Assim, observando o caso em questão, embora
não tenha sido consignada a espécie do veículo
no respectivo AIT, consoante preceitua o artigo 280 inciso III,
encontra-se apregoado o TIPO como sendo “Automóvel”,
tipo este que consoante se denota do artigo 96 e incisos do CTB,
que trata a respeito da classificação dos veículos,
é exclusivo da espécie “Passageiro”, demonstrando
desta forma que, mesmo não tendo sido consignada à
espécie do veículo no AIT, a forma como fora preenchido
atingiu sua finalidade, não trazendo qualquer prejuízo
à identificação do veículo infrator
a aposição do tipo que exclusivamente refere-se à
espécie Passageiro.
Corroborando com este entendimento, quanto a formalidade
do ato jurídico, cabe-nos destacar o ensinamento de Antônio
Carlos de Araújo Cintra, Ada Pelligrini Grinover e Candido
R. Dinamarco (apud. Teoria Geral do Processo, 9.ª ed. Malheiros:SP,
Pág. 272, 1993), onde:
“A experiência secular demonstrou que as exigências
legais quanto à forma devem atender critérios racionais,
lembrada sempre a finalidade com que são impostas e evitando-se
o culto das formas como se delas fossem um fim em sim mesmas.”
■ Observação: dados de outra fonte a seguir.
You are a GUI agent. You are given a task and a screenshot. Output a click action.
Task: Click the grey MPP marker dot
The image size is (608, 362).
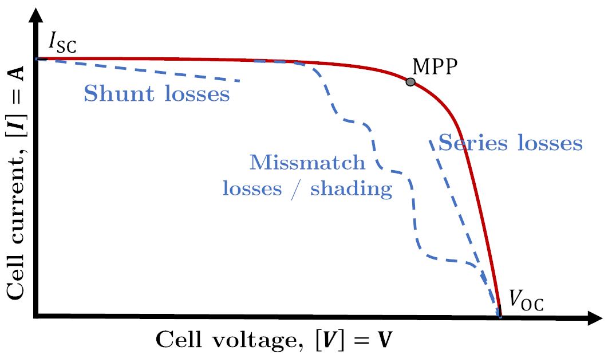coord(410,82)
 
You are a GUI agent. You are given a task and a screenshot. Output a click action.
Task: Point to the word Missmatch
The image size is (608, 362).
coord(307,163)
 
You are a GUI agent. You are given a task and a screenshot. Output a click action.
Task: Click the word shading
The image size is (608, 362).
coord(352,190)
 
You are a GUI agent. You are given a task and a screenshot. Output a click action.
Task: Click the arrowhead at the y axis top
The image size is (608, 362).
coord(37,10)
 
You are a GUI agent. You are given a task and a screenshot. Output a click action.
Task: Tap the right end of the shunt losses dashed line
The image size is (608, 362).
coord(239,81)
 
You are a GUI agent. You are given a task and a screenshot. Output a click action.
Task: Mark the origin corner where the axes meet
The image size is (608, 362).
coord(37,316)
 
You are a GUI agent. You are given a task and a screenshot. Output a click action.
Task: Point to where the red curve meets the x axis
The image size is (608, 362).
coord(499,316)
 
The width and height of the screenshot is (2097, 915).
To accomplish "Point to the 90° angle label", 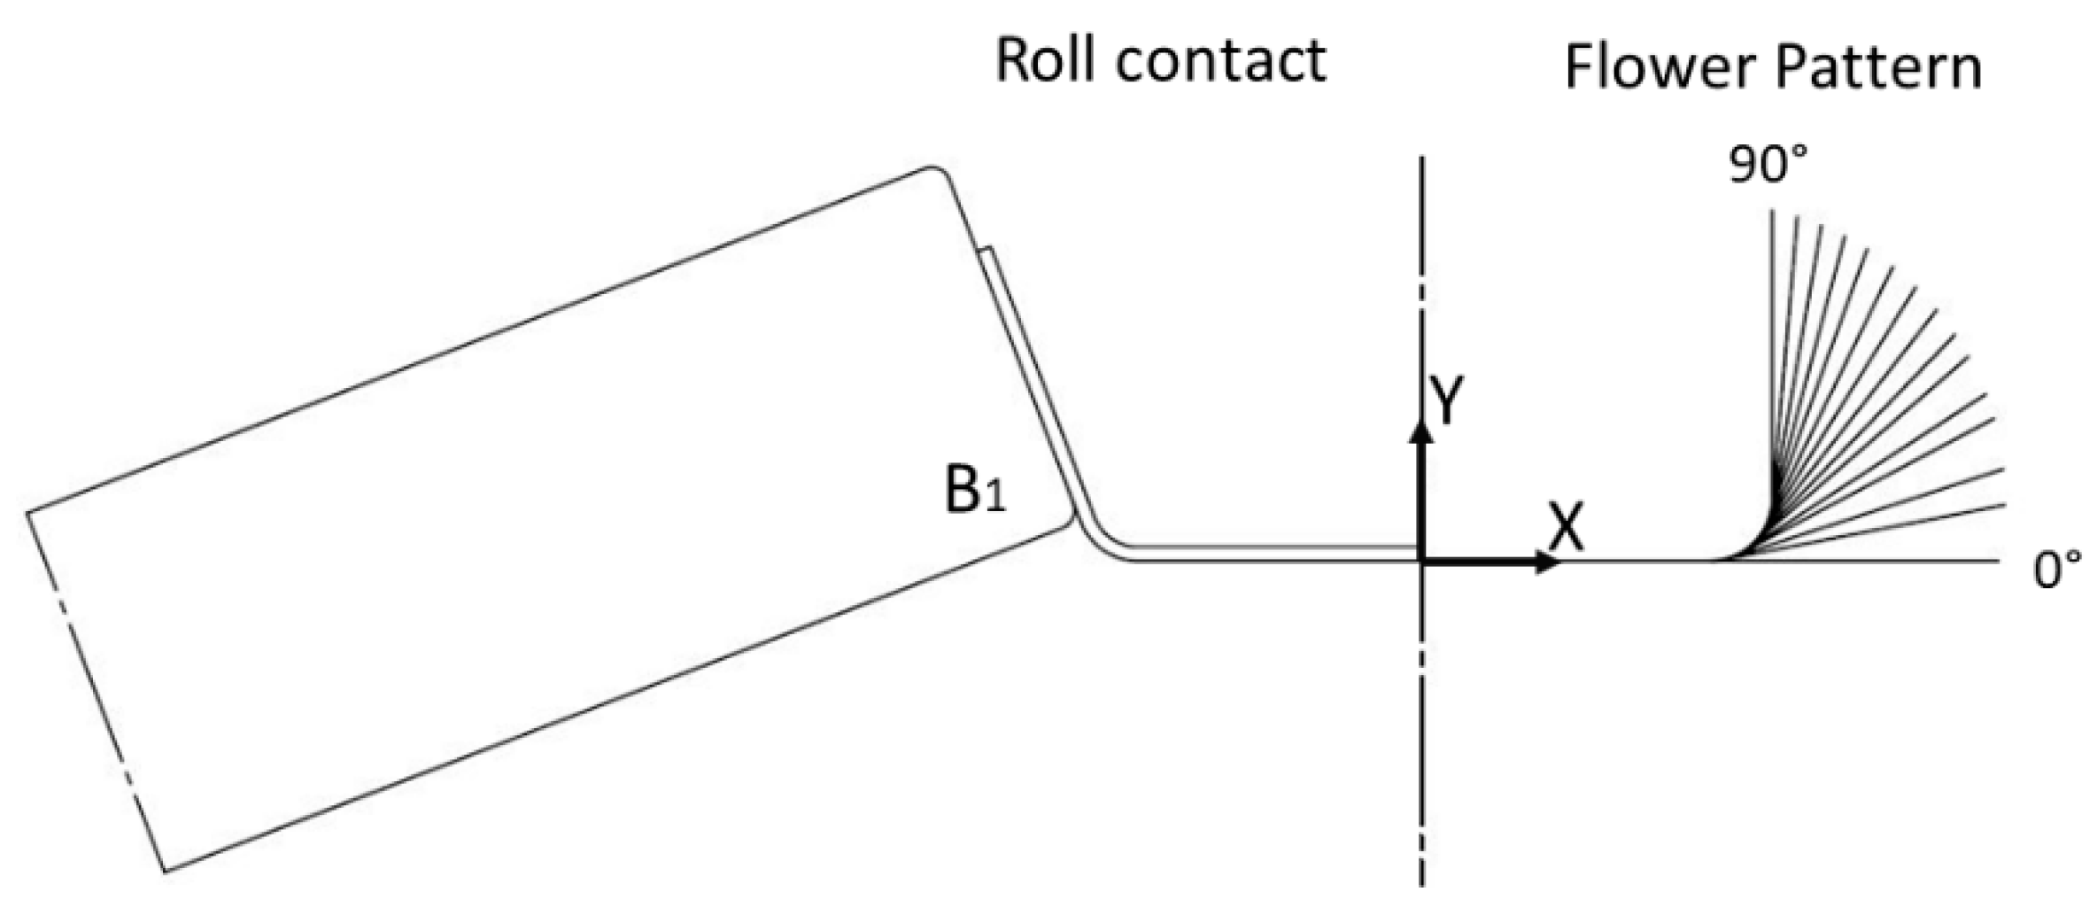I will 1767,165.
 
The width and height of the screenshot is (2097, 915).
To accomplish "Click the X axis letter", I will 1565,529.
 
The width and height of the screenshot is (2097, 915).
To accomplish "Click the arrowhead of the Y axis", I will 1421,431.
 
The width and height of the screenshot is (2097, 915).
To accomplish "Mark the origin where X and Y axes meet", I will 1421,561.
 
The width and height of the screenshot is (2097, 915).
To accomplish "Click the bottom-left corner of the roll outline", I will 166,871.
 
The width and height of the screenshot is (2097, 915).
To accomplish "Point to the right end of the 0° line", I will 1999,561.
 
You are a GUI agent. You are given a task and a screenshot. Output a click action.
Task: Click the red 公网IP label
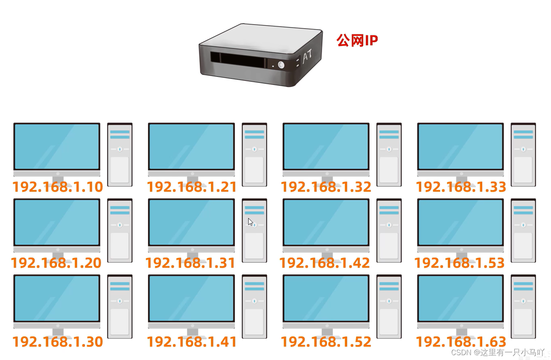pyautogui.click(x=357, y=40)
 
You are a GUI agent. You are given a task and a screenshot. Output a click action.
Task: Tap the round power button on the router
pyautogui.click(x=281, y=65)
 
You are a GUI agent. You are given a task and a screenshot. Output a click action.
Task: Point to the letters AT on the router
pyautogui.click(x=308, y=56)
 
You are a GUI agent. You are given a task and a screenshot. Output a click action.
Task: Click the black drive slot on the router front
pyautogui.click(x=238, y=60)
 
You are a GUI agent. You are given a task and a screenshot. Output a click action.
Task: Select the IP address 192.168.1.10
pyautogui.click(x=58, y=187)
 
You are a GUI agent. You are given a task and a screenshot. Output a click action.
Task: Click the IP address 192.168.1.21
pyautogui.click(x=192, y=187)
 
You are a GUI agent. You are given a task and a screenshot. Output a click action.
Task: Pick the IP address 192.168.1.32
pyautogui.click(x=326, y=187)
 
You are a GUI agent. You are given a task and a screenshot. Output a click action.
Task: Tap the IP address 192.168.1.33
pyautogui.click(x=461, y=187)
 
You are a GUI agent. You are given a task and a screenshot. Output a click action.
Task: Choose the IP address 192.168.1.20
pyautogui.click(x=56, y=263)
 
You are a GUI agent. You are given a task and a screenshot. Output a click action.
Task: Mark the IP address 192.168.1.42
pyautogui.click(x=325, y=263)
Liebman, citado por Moacyr Amaral dos Santos em
sua obra Primeiras Linhas do Direito Processual Civil, 2.º
Vol., Saraiva:SP, pág. 64 1993, considera dito princípio
fundamental, conforme o qual, no julgar da validade ou invalidade
de um ato processual, se deve atender, mais que a observância
das formas, ao fato de haver ou não o ato atingido a sua
finalidade, asseverando:
“O que se deve verificar é se o ato, pela forma que
o adotou, atingiu a sua finalidade próxima, de autenticar
e fazer certa uma atividade, e remota, mas que lhe é própria,
de meio para atingir a finalidade do processo. Quer dizer que o
princípio da instrumentalidade das formas dos atos processuais
recomenda que, ao julgar a validade ou invalidade de um ato processual,
se atendam a dois elementos fundamentais: a finalidade que a lei
atribuiu ao ato e o prejuízo que a violação
traria ao processo.”
Corrobora com este princípio Amaral Santos
(ob. Cit. Página 67), onde:
“Por este princípio a forma se destina a alcançar
um fim. Essa é a razão pela qual a lei regula expressamente
a forma em muitos casos. Mas não obstante expressa, e não
obstante violada, a finalidade em vista pela lei pode Ter sido alcançada.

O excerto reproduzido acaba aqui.